3D Face Data for Normalization

Several methods have been proposed to normalize a face's pose using a number of anchor points. Akamatsu et al. use an affine transformation which maps the triangle formed by three vertices (corresponding to the eyes and the mouth) into a standard view [1]. This normalization technique treats the face and the rest of the image as a thin sheet which can be scaled, rotated and sheared. This technique can account for translation, scaling and in-plane rotations of the face since these are only 2D effects that are not dependent on the 3D structure of the object. These in-plane rotations and translations are depicted in Figure . However, a rigid object has two more degrees of rotational freedom which change its 2D projection in a non-homogenous way, as shown in Figure . These can not be compensated for by a mere affine transformation since they induce non-homogenous warping and occlusion in the image and hence require a more sophisticated approach.

  

Figure 4.1: In-plane rotation, scaling and translation.

  

Figure 4.2: Out-of-plane or depth rotations.

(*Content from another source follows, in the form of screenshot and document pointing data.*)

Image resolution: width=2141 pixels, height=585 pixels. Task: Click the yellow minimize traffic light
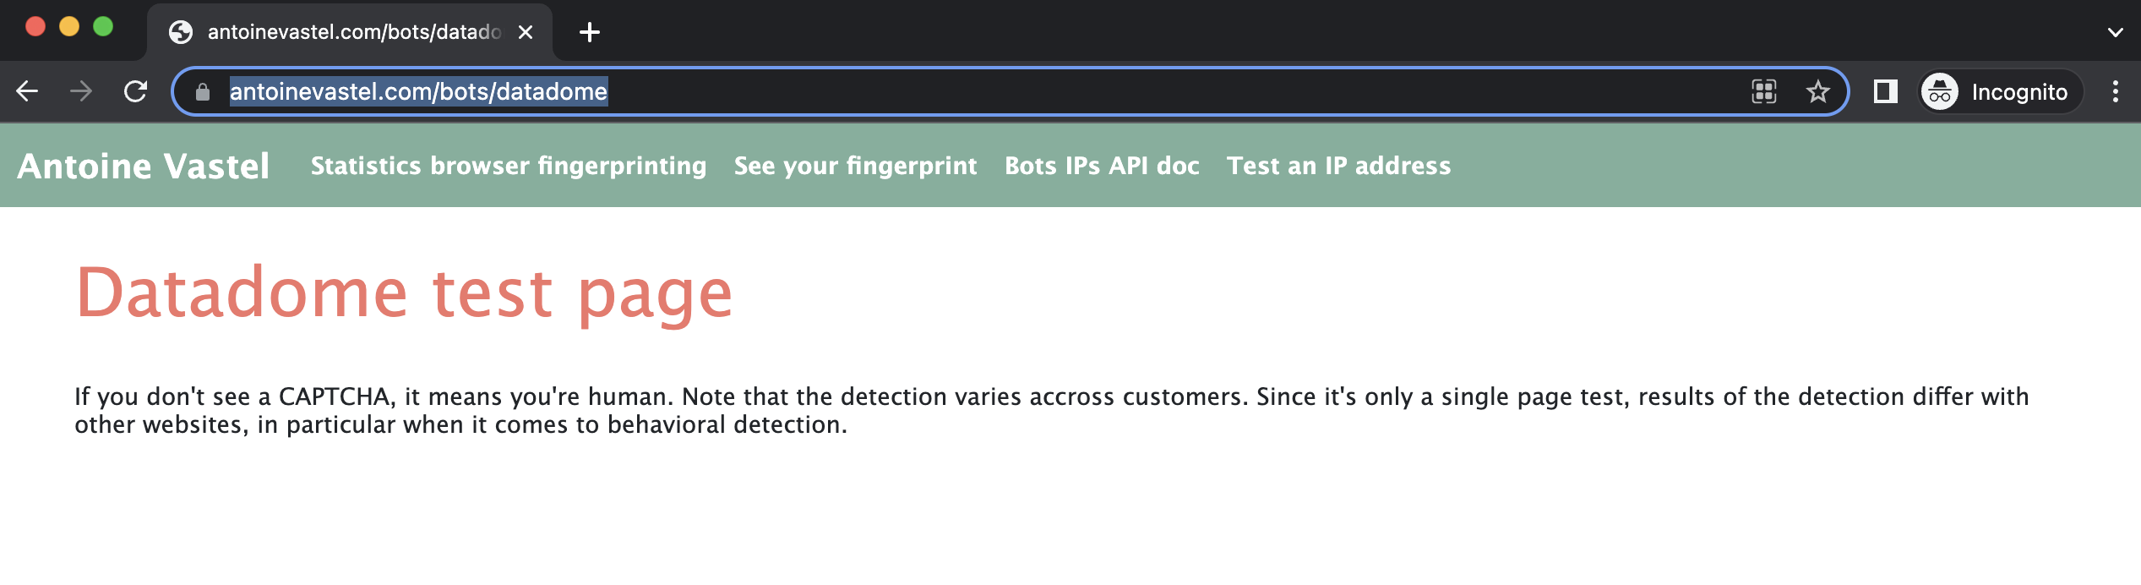[x=68, y=26]
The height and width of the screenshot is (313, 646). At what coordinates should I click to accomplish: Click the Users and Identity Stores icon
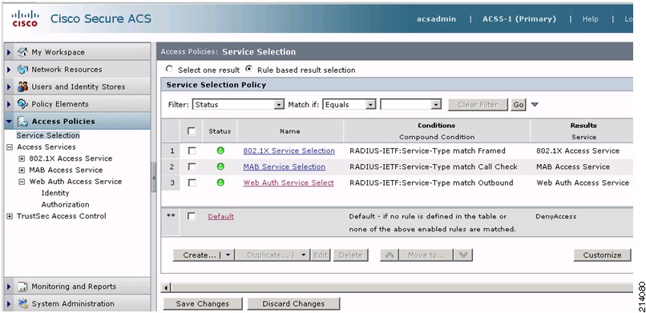tap(22, 86)
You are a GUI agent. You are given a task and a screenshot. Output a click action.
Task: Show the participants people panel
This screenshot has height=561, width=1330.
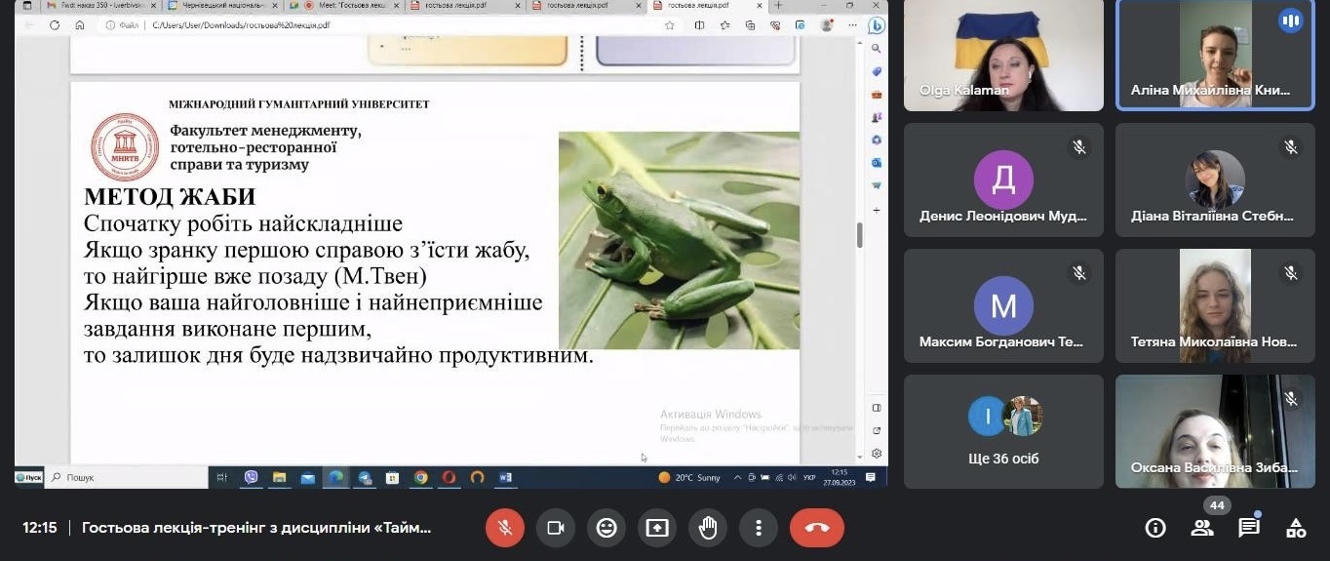point(1202,528)
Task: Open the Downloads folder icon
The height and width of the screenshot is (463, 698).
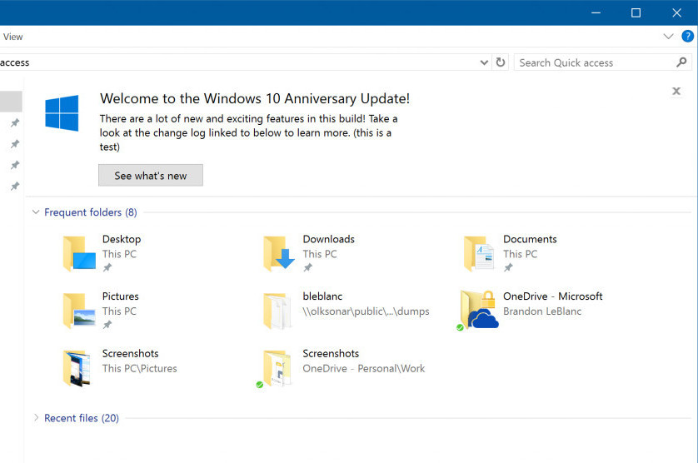Action: (x=279, y=253)
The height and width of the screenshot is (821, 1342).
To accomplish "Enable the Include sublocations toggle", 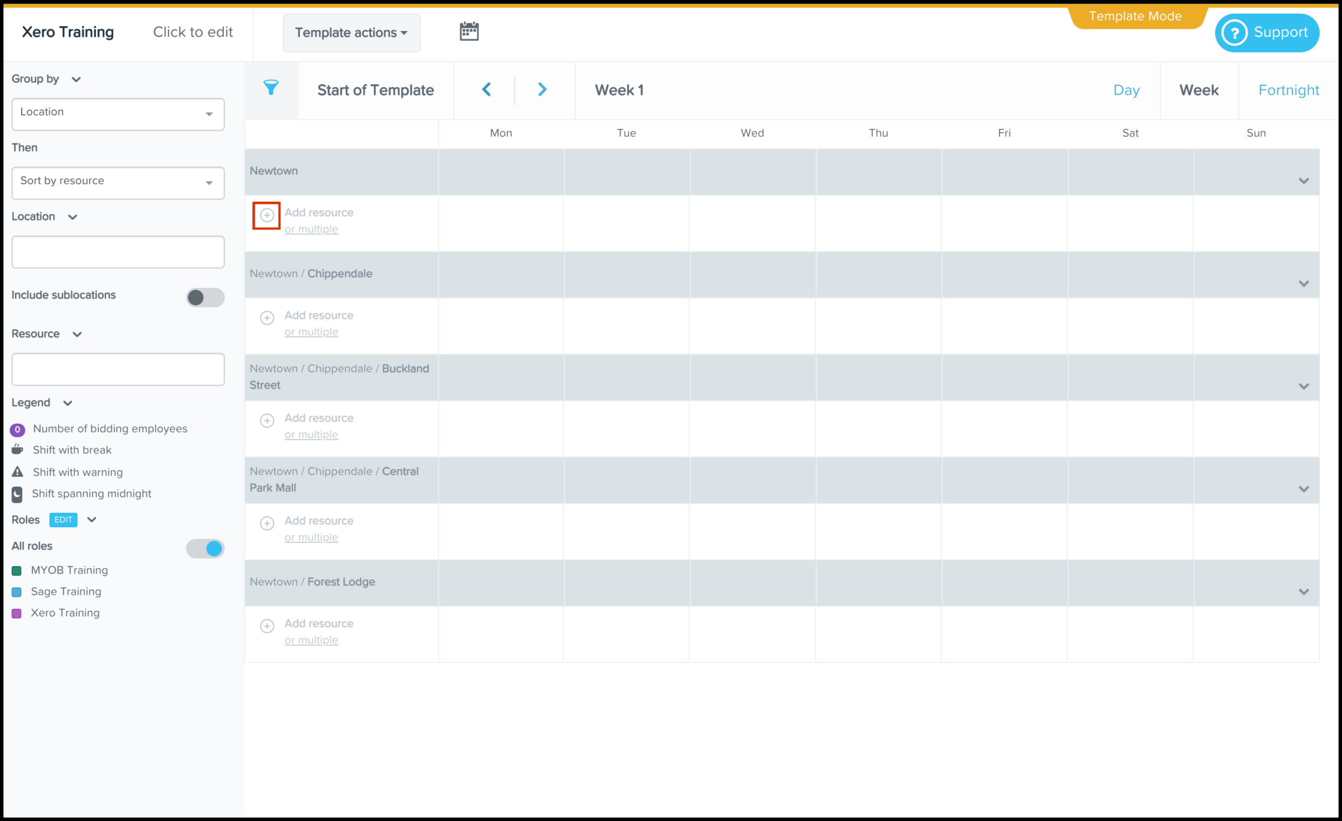I will [205, 297].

An alternate model for the face is an ellipsoid or other simple geometric structure such as a cylinder as in Figure  [5]. Unlike the ``thin sheet'' model which cannot account for yaw or pitch, the ellipsoid has the ability to roughly mimic the out-of-plane rotations the face can undergo. This is due to the curvature of the ellipsoid which exhibits non-homogenous warping in a 2D sense. Unfortunately, a simple ellipsoid cannot encompass all the nuances of the face and fully normalize its 2D projection. For example, the nose can cause occlusion by rotating in front of the cheek. In addition, the human head is not quite ellipsoidal and is difficult to approximate with standard 3D geometric models.

 

Clearly, the most accurate 3D model of a face would be the true 3D range data of the individual obtained from laser range-finder scanning. This cumbersome process is not only time-consuming and non-automated, it requires the use of sophisticated equipment which is not readily available^4.1. Some sample data obtained from such devices is shown in Figure  as radial range and radial intensity images. The images are in a cylindrical coordinate system and the axes are appropriately labelled.

 

From the radial range data, we compute a polygonal mesh by converting the cylindrical coordinates into Cartesian form. The Cartesian 3D data can then be rendered and displayed as shown in Figure (a). Subsequently, we can ``colorize'' the 3D model with the radial intensity data and obtain a texture-mapped 3D model of the individual as shown in Figure (b). This 3D model can then be used to synthesize any view of the individual by treating the head as a rigid object and rotating and translating it with 6 degrees of freedom (see Figure  and  ).

 

Unfortunately, we do not and cannot have a 3D model for each individual that we will photograph for our recognition system. Thus, we shall attempt to use another individual's 3D model to normalize the photograph under the assumption that the 3D structure of most faces is somewhat constant. Therefore, we can use one 3D model of a face and texture-map new photographed faces onto it. Unfortunately, some individuals will have thinner or wider faces and the model will not fit them as well as it did with the original texture. We suggest deforming the model along its vertical axis to stretch or squash it to fit it to the new face, as shown in Figure . Ideally, we would like to deform the model arbitrarily with various small stretchings and warpings so that it can be locally adapted to each new individual. However, such a process is quite computationally expensive. Nevertheless, the single vertical stretch of the model and its six degrees of freedom gives us quite a good approximation of the faces we will encounter and is, by far, more accurate than the planar or ellipsoidal models used in previous experiments.